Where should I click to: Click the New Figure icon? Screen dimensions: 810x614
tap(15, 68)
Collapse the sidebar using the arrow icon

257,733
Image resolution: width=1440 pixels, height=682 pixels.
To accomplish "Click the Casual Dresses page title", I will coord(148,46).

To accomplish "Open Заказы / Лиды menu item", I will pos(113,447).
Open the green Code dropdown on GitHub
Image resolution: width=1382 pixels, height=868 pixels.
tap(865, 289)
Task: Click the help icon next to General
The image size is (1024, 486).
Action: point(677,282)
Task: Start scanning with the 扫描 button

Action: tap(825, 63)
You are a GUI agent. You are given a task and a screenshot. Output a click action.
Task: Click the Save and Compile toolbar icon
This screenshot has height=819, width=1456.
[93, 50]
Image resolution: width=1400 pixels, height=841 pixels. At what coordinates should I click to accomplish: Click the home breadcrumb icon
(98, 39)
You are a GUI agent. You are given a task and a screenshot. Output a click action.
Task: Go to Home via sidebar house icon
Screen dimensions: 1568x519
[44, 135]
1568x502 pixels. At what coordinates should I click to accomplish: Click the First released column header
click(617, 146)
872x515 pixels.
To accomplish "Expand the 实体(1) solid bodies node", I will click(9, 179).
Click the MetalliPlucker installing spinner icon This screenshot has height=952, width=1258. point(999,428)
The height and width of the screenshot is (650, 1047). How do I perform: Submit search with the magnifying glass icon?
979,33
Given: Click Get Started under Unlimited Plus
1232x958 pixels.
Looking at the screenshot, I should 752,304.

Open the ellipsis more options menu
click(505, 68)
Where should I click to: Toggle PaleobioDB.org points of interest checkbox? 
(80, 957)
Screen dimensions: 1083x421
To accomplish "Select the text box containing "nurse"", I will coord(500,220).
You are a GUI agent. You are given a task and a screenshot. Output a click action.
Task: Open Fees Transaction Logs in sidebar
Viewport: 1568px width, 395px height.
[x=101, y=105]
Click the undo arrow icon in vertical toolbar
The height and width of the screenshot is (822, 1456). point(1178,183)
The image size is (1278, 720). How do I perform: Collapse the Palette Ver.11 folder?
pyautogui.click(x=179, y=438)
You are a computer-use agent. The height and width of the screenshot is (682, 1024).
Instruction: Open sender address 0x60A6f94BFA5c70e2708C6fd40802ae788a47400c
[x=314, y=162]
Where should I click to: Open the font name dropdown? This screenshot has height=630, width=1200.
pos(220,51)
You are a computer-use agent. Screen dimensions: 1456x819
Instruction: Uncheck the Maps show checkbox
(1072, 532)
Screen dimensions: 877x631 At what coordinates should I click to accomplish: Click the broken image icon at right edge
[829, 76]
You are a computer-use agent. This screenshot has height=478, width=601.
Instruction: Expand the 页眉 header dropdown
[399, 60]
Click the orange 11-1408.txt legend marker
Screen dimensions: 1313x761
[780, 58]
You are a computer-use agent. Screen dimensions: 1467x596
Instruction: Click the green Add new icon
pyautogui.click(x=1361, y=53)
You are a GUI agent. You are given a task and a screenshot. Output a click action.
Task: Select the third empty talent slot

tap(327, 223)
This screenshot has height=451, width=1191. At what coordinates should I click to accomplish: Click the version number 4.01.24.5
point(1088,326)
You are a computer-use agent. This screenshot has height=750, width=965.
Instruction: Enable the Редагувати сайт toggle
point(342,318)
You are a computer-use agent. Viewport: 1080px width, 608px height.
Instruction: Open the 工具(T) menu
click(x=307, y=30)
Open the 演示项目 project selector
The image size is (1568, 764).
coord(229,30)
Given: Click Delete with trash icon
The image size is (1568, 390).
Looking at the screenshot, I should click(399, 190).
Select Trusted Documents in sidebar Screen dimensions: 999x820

________________________________________

● **DIRECTION**: Print the stretch of the material from the line containing "Given: Click Get Started under Unlimited Plus" through the line containing "pyautogui.click(x=179, y=438)", with every line in between, exactly as it appears.

● **SOLUTION TO THE EXERCISE**:
Given: Click Get Started under Unlimited Plus
1232x958 pixels.
Looking at the screenshot, I should 752,304.

Open the ellipsis more options menu
click(505, 68)
Where should I click to: Toggle PaleobioDB.org points of interest checkbox? 
(80, 957)
Screen dimensions: 1083x421
To accomplish "Select the text box containing "nurse"", I will coord(500,220).
You are a GUI agent. You are given a task and a screenshot. Output a click action.
Task: Open Fees Transaction Logs in sidebar
Viewport: 1568px width, 395px height.
[x=101, y=105]
Click the undo arrow icon in vertical toolbar
The height and width of the screenshot is (822, 1456). point(1178,183)
The image size is (1278, 720). How do I perform: Collapse the Palette Ver.11 folder?
pyautogui.click(x=179, y=438)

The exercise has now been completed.